* _Work instruction_: Your answer should be the lines below from the one holding "This screenshot has height=1216, width=2576." through the one holding "Task: Toggle 人民币存款余额:住户", copied exactly and with nothing else.

* _Data entries_:
Content starts
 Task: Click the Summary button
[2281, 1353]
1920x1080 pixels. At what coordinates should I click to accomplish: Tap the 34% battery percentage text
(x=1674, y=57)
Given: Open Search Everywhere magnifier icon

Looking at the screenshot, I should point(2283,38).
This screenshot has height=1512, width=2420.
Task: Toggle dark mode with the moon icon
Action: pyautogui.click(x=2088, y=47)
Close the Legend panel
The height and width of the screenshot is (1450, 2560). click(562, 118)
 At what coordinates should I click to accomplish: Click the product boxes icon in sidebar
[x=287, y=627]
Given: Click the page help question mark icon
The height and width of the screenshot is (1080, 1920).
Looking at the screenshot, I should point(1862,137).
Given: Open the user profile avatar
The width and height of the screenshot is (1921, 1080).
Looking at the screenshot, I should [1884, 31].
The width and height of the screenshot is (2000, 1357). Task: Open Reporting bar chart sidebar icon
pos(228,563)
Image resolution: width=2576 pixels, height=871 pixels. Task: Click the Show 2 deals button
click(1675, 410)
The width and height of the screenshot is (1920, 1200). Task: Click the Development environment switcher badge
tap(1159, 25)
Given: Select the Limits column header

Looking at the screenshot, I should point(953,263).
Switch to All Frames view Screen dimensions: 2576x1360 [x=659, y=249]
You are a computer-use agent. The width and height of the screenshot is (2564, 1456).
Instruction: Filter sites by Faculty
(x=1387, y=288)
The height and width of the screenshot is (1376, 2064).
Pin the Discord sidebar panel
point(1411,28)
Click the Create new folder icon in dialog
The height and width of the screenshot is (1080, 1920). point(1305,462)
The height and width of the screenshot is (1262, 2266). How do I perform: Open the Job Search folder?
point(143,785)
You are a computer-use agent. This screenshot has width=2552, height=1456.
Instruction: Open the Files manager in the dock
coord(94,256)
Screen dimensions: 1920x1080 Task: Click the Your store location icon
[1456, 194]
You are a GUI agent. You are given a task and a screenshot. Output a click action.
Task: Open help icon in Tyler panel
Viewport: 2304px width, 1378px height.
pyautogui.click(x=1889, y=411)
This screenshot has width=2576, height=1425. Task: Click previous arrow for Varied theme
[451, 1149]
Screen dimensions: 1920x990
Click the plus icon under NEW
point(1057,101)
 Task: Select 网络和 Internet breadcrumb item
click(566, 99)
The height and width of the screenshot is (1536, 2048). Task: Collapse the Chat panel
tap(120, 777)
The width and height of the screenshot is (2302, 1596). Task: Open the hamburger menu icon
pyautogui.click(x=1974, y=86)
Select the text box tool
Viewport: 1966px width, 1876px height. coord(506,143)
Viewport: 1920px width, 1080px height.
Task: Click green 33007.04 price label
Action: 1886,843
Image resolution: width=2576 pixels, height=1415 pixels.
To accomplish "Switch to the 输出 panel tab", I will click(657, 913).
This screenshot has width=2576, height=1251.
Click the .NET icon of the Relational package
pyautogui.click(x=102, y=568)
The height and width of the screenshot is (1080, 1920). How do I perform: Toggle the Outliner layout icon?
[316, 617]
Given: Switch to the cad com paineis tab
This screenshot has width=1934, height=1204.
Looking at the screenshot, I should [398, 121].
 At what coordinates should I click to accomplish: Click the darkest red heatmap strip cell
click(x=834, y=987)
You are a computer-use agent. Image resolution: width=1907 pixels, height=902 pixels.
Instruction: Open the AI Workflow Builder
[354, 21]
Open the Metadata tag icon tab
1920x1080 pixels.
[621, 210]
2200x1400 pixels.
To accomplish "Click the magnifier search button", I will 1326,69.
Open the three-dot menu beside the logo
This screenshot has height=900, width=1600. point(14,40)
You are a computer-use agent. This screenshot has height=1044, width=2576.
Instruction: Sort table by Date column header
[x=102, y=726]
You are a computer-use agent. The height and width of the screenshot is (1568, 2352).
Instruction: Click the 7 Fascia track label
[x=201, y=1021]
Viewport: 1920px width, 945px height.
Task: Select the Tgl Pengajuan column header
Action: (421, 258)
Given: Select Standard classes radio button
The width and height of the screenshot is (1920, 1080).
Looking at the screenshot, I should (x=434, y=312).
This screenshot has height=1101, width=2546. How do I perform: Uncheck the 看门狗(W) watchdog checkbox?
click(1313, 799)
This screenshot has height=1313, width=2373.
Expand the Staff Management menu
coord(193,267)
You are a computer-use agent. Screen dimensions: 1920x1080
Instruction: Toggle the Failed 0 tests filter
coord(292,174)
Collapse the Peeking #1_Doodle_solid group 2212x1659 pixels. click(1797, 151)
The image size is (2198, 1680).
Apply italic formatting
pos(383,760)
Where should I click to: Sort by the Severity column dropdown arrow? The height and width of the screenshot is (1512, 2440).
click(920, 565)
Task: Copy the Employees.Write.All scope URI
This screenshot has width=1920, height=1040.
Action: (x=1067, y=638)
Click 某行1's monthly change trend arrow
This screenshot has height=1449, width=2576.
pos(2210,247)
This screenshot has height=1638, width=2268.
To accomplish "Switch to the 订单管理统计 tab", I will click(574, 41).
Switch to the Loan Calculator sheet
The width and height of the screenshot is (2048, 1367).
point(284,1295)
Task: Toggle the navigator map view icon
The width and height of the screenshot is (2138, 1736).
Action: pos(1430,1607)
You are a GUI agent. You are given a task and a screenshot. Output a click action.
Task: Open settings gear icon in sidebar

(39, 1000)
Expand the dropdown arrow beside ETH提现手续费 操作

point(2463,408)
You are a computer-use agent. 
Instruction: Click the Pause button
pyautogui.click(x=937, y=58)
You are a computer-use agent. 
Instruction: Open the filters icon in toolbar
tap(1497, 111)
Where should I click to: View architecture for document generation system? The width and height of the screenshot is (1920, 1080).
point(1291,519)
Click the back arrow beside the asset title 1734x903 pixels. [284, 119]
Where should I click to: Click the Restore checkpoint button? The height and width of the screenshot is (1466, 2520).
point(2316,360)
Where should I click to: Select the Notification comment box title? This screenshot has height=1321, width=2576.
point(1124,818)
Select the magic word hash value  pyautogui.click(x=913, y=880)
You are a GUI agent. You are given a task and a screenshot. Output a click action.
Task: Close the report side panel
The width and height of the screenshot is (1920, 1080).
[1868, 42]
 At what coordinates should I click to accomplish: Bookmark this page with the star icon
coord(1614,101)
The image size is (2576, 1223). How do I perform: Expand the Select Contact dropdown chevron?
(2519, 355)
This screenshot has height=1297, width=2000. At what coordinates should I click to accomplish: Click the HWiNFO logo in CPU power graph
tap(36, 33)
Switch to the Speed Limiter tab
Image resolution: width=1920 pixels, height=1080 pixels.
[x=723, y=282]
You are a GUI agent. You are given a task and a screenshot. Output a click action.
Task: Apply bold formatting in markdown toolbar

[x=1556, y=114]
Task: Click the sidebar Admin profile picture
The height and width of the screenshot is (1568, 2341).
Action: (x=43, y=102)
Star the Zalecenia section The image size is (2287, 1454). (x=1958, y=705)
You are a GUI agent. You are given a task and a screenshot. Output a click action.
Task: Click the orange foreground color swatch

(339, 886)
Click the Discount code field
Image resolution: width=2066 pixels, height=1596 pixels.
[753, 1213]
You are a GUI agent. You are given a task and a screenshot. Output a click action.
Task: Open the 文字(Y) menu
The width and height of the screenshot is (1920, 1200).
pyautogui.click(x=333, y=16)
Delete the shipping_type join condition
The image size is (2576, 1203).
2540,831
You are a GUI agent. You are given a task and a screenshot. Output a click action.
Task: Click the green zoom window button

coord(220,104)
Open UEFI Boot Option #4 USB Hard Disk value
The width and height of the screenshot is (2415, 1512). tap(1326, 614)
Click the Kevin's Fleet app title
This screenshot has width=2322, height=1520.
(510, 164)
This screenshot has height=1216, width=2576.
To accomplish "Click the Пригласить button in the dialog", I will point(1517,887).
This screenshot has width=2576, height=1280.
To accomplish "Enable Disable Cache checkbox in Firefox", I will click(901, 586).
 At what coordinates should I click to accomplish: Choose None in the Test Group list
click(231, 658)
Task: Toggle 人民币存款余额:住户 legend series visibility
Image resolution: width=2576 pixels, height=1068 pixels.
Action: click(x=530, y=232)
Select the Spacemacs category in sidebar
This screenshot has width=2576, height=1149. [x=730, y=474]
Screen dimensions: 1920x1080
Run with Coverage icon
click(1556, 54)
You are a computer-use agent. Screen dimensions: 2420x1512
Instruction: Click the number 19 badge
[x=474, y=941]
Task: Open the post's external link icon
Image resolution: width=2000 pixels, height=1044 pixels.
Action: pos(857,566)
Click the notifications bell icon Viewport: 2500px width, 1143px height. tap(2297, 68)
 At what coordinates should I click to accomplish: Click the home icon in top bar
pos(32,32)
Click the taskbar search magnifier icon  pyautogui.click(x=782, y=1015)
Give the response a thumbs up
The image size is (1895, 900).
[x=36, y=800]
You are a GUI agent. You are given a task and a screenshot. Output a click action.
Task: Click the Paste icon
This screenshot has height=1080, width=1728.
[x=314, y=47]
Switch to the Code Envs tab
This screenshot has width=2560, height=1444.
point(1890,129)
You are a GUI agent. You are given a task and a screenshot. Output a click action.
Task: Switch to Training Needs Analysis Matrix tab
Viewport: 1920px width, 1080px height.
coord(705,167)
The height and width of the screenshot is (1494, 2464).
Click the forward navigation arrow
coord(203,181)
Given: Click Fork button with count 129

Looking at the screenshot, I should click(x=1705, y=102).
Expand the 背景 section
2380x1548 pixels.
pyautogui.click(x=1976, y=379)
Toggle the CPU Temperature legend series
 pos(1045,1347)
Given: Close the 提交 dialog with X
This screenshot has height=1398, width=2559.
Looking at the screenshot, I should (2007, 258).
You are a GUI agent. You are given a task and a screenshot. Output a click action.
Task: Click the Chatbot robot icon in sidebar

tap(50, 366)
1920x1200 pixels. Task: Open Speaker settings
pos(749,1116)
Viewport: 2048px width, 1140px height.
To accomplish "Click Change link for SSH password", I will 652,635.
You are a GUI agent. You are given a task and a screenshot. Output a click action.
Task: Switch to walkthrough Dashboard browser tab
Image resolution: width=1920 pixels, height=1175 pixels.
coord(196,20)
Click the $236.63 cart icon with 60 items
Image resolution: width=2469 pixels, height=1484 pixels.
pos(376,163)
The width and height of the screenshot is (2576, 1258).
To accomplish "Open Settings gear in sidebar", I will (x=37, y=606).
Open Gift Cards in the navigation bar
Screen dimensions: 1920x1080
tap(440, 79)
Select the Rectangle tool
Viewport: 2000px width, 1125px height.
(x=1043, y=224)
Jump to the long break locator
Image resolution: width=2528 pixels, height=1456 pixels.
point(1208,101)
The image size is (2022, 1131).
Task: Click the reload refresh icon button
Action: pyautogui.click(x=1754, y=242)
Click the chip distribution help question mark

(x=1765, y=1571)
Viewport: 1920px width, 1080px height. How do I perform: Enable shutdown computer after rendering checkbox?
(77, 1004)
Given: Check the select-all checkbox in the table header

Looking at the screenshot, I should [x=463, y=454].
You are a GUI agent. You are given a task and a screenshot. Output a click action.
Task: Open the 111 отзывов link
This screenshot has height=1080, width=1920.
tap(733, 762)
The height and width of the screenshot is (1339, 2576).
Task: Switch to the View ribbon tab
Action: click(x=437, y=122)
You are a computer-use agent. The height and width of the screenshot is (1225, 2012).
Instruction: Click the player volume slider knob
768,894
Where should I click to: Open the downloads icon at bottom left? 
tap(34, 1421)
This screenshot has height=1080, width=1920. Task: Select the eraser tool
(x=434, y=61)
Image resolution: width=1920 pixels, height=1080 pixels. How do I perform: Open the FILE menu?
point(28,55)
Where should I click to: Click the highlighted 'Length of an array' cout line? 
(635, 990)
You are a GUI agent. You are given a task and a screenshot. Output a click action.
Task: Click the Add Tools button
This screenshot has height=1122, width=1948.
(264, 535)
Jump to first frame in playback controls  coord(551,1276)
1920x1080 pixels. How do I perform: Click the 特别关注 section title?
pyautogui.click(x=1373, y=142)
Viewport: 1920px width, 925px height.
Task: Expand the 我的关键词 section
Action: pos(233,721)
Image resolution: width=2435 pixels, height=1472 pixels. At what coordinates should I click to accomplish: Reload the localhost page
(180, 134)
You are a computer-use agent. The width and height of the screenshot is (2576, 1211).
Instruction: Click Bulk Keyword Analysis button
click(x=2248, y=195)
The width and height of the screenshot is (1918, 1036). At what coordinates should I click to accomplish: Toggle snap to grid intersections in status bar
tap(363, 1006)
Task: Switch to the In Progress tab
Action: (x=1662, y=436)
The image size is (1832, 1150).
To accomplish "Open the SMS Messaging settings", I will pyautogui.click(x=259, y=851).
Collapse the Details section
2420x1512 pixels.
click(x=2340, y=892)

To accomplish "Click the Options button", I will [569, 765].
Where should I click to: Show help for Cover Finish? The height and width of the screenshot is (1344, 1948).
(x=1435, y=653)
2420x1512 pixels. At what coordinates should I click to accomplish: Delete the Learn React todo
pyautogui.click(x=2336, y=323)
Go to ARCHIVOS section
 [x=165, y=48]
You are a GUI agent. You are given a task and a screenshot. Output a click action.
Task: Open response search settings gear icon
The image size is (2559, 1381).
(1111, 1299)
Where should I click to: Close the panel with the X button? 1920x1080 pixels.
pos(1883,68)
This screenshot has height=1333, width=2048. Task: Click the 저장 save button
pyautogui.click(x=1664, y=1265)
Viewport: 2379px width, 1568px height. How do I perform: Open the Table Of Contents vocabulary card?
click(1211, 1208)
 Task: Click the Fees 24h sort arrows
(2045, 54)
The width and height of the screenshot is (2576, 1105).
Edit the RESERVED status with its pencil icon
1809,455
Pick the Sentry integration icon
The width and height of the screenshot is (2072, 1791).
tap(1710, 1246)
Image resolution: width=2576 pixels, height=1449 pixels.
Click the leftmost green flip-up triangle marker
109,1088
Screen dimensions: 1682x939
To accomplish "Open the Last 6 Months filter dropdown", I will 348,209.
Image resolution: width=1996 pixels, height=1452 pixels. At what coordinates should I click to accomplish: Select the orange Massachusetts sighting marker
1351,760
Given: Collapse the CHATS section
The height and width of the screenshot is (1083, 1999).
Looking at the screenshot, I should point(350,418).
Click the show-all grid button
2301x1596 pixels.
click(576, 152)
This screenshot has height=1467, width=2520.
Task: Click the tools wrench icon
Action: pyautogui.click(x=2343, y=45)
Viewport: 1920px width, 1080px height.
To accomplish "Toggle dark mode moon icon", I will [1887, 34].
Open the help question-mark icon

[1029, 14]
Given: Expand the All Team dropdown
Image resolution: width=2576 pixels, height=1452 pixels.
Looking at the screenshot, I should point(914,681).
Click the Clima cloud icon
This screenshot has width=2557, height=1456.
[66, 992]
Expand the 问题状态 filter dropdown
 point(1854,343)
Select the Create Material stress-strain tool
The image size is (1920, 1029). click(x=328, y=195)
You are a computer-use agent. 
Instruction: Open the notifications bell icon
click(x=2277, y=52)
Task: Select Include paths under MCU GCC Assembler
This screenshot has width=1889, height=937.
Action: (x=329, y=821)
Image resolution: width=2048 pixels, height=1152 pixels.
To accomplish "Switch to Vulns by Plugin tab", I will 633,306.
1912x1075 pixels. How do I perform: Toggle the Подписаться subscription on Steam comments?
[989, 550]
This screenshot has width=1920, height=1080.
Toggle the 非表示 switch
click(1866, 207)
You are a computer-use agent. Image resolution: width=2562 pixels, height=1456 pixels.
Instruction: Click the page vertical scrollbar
Content ends
* _Answer to this exercise_:
This screenshot has height=1216, width=2576.
To accomplish "Click the Пригласить button in the dialog", I will point(1517,887).
This screenshot has width=2576, height=1280.
To accomplish "Enable Disable Cache checkbox in Firefox", I will click(901, 586).
 At what coordinates should I click to accomplish: Choose None in the Test Group list
click(231, 658)
Task: Toggle 人民币存款余额:住户 legend series visibility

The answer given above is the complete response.